Chapter 7.  Pipeline and Data Products Description

Table of Contents

7.1. Data to be Passed on to the User
7.2. Additional Observatory Meta Data
7.3. Example HIFI data products
7.3.1. Level 0 products
7.3.2. Level 1 products
7.4. Pipeline Processing
7.4.1. WBS Pipeline Processing Steps
7.4.2. HRS Pipeline Processing Steps
7.5. Deconvolution Processing of Spectral Scan Data
7.5.1. Solving the Deconvolution Problem

7.1. Data to be Passed on to the User

All Herschel instrument data processing pipelines are designed to provide processing up to the point of instrument artifact removal (level-1). Immediately available as products from the Herschel pipelines for users are level-0 (raw) and level-1 data (processed). All data production and handling is done within the Herschel Common Science System (HCSS) environment. Further processing of data is possible via the Data Processing component of the HCSS or via export to other software systems by the user.

Level-0 data: Raw telemetry data as measured by the instrument, minimally manipulated and put into the mission data base/archive, often sorted and corrected for small errors. Typically, readings are in binary units versus detector pixel number.

Level-1 data: Detector readouts calibrated and converted to physical units, as much as possible instrument and observatory independent. In principle level-1 data processing can be done without human intervention. For HIFI these are individual spectral scans with detector readings as fluxes versus wavelength.
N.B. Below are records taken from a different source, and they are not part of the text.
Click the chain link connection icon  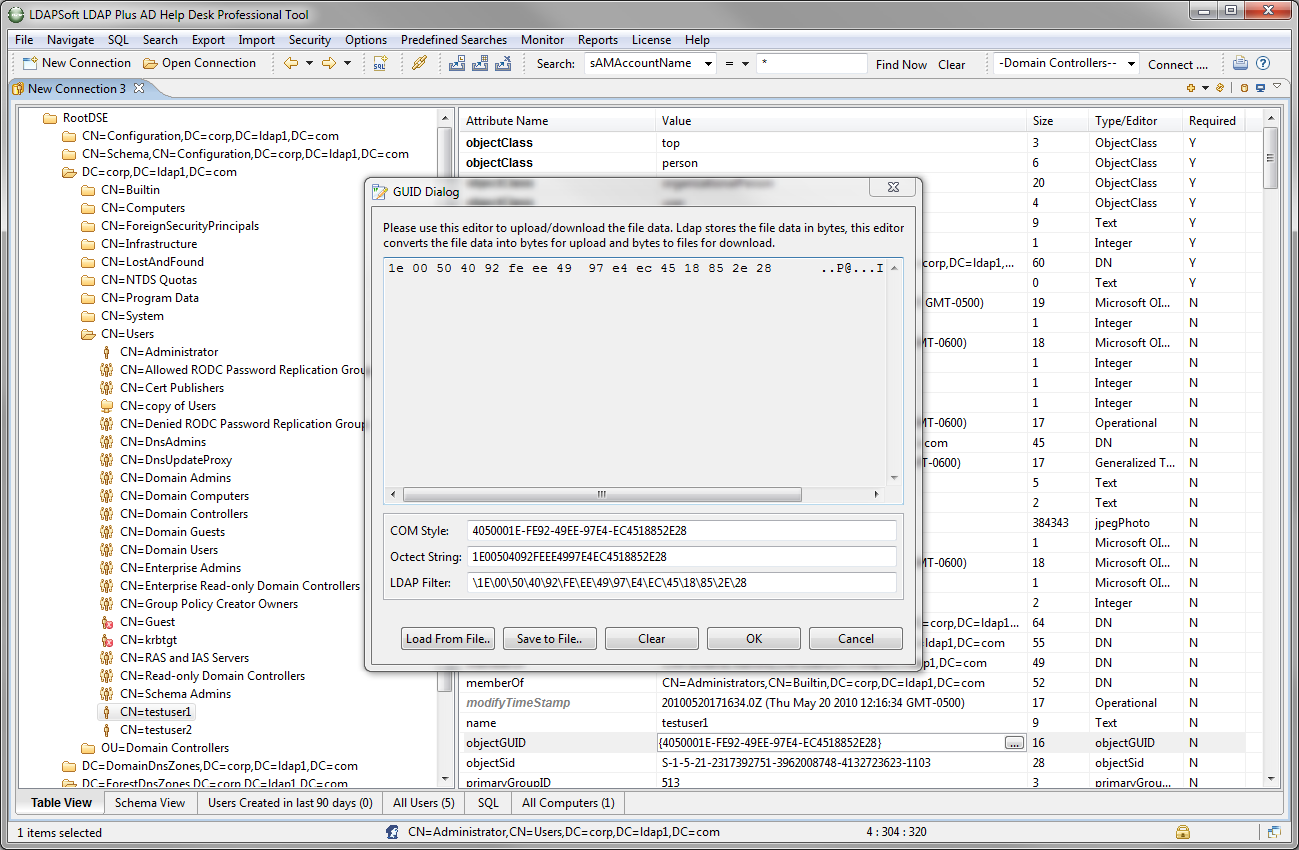click(420, 63)
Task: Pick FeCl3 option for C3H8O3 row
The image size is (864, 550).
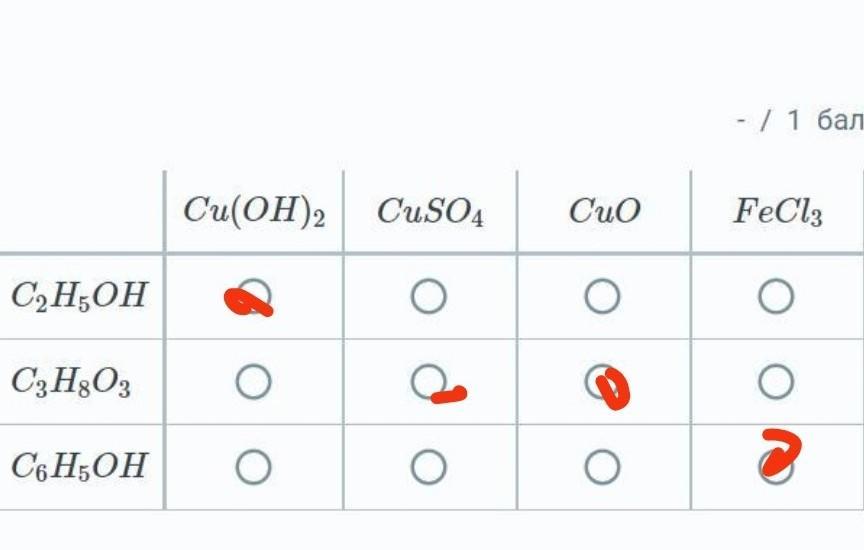Action: (x=776, y=382)
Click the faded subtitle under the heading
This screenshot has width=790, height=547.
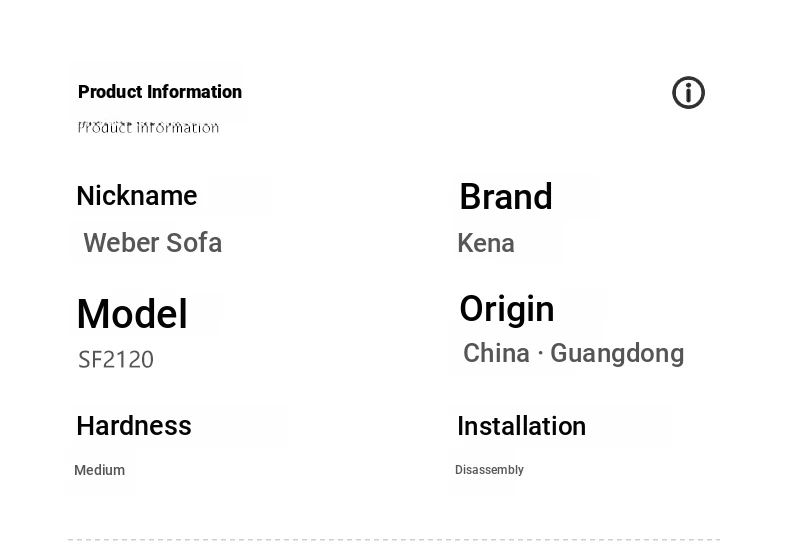(x=148, y=127)
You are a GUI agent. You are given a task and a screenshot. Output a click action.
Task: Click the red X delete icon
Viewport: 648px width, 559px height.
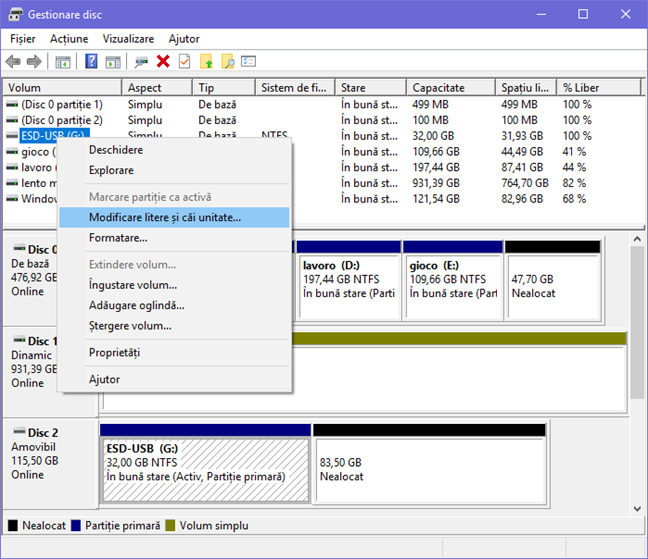pos(163,62)
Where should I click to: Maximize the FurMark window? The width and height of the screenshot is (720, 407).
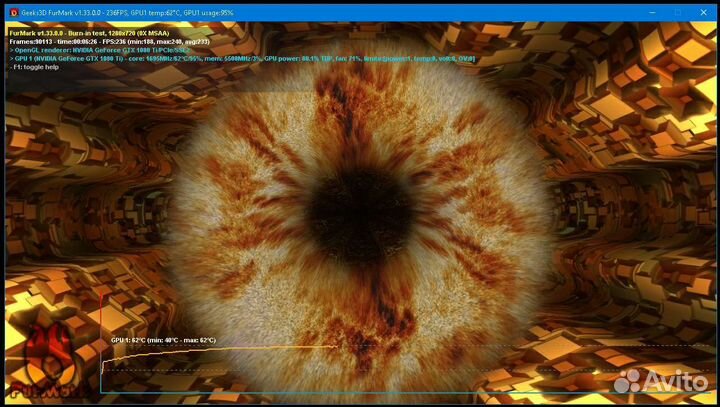point(676,13)
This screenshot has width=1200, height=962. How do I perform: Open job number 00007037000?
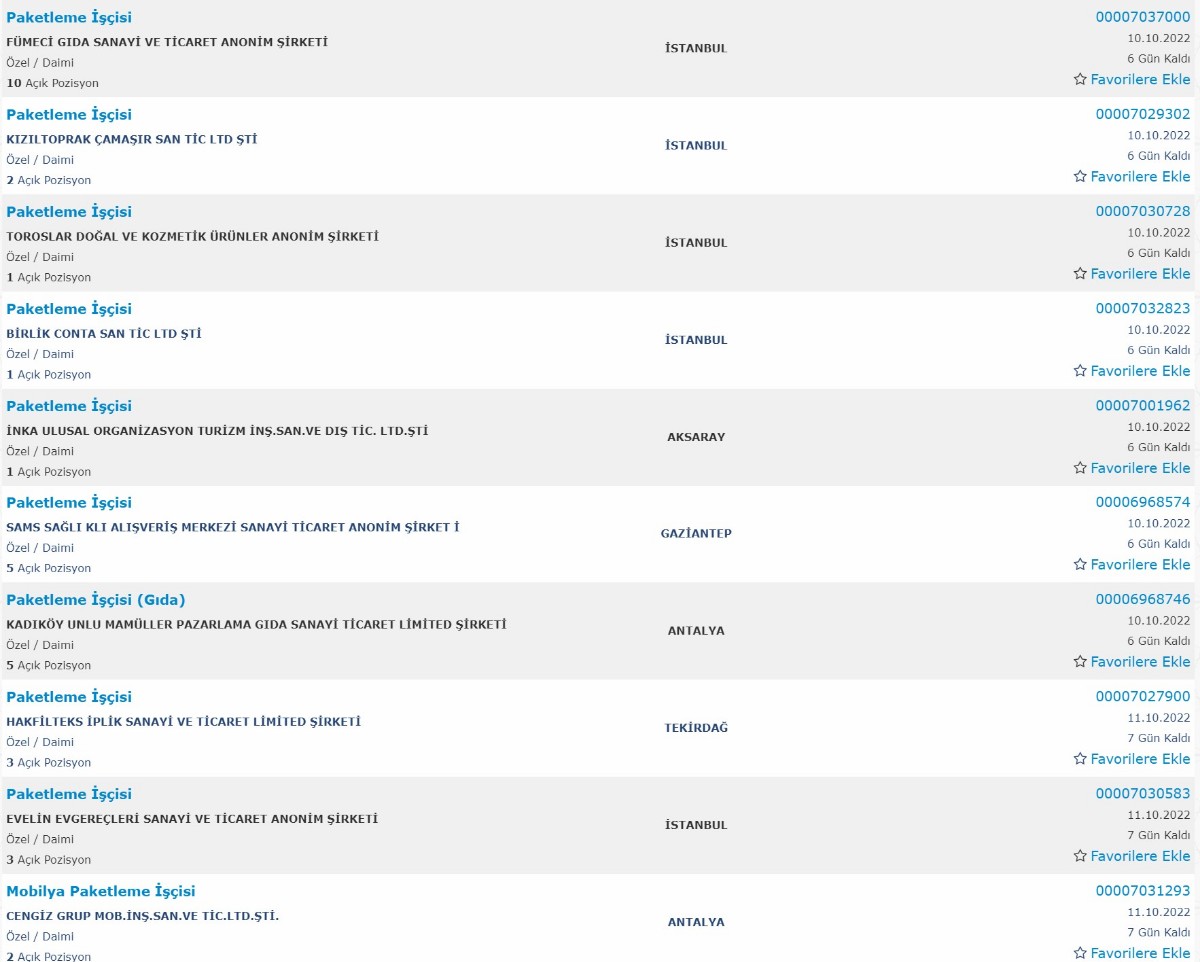[1143, 17]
Telescope pointings are given in RA and DEC; the conversion from satellite pointing data to RA and DEC is provided by ESA.

It should be noted that the user can run all the HIFI data pipelines interactively or in batch mode from his/her own local computer system using the HCSS. This means that data reprocessing can be done by the astronomer rather than needing to be requested from the Herschel Science Centre.